**EXERCISE AIM**
Give only the number of lines in the records that contain the word "agent".

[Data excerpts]
====

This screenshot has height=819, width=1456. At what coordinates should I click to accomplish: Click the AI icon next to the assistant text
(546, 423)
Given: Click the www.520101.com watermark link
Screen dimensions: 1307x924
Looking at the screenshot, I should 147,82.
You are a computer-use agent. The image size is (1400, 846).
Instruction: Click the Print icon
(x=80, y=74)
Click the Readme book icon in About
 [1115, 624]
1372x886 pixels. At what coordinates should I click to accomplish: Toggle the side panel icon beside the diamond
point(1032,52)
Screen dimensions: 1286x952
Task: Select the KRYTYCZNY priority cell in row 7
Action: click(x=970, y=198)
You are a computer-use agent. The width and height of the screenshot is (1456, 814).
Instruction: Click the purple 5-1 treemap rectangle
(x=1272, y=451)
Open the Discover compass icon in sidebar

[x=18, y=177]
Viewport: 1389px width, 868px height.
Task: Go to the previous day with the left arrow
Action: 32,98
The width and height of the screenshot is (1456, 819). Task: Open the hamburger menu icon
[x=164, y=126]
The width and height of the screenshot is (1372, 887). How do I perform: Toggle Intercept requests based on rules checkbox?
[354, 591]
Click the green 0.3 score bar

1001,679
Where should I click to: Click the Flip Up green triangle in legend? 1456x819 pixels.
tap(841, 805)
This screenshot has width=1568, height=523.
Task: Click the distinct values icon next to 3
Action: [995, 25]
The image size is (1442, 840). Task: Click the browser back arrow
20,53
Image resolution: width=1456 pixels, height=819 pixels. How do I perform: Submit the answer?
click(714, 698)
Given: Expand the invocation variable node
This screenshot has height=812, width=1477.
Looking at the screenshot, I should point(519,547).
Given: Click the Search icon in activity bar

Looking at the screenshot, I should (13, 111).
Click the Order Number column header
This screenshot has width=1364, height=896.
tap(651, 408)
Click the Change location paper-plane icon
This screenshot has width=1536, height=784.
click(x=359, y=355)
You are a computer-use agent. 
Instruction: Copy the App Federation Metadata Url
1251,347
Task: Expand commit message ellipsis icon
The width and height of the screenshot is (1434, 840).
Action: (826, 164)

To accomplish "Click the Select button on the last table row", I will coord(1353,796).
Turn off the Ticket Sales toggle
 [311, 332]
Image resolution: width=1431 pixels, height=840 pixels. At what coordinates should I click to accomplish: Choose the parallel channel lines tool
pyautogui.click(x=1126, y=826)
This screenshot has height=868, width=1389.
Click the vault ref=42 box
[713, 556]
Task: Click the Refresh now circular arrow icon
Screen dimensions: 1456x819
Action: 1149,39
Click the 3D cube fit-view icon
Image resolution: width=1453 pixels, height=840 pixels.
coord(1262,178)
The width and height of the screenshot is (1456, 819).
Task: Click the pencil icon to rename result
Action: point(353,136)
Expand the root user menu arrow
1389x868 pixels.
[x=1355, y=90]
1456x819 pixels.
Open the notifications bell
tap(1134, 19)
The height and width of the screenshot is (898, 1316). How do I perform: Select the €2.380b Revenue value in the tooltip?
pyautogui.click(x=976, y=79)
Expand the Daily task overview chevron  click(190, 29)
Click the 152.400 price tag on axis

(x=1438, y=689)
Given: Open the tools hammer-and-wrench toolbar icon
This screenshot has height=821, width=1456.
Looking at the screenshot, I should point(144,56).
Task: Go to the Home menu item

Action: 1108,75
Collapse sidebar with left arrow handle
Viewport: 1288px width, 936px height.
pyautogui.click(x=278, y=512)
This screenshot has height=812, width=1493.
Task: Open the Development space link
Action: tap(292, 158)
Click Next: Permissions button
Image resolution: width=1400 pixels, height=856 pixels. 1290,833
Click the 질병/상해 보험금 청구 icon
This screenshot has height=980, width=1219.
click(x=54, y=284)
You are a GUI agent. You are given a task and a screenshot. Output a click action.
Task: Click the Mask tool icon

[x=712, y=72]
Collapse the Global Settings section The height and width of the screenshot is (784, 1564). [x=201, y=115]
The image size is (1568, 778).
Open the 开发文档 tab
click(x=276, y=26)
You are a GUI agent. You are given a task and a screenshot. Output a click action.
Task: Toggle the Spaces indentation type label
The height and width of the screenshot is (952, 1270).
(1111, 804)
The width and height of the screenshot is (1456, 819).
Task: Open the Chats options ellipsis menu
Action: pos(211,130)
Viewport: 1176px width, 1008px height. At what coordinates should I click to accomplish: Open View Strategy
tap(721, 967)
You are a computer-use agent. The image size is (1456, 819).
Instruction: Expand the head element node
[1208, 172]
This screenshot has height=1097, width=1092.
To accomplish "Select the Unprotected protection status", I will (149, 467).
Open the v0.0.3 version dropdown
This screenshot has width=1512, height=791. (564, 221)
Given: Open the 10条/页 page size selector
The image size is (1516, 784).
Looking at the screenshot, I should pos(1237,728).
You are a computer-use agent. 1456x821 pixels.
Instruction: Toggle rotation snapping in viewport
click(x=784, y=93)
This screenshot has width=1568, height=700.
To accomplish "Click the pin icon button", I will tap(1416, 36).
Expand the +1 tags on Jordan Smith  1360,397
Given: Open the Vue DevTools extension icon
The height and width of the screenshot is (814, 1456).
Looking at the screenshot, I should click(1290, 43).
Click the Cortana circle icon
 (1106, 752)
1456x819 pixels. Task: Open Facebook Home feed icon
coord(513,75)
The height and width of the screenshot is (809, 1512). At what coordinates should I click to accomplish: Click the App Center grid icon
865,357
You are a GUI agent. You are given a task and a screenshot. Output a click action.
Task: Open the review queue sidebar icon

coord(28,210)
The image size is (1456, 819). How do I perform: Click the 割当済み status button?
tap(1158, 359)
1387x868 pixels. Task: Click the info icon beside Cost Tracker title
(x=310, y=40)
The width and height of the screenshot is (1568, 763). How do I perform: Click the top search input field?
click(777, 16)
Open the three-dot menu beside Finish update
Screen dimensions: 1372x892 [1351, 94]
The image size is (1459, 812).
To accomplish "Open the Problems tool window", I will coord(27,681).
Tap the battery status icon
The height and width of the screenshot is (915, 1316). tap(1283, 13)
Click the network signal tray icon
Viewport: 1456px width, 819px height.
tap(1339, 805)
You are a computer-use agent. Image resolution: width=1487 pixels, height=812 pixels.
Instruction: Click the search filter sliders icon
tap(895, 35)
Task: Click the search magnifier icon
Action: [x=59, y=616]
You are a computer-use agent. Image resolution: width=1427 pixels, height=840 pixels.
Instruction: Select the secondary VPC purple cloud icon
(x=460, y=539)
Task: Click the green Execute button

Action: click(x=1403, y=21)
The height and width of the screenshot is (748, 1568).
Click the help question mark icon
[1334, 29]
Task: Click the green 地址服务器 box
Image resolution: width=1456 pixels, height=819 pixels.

====

**YOUR SOLUTION**
10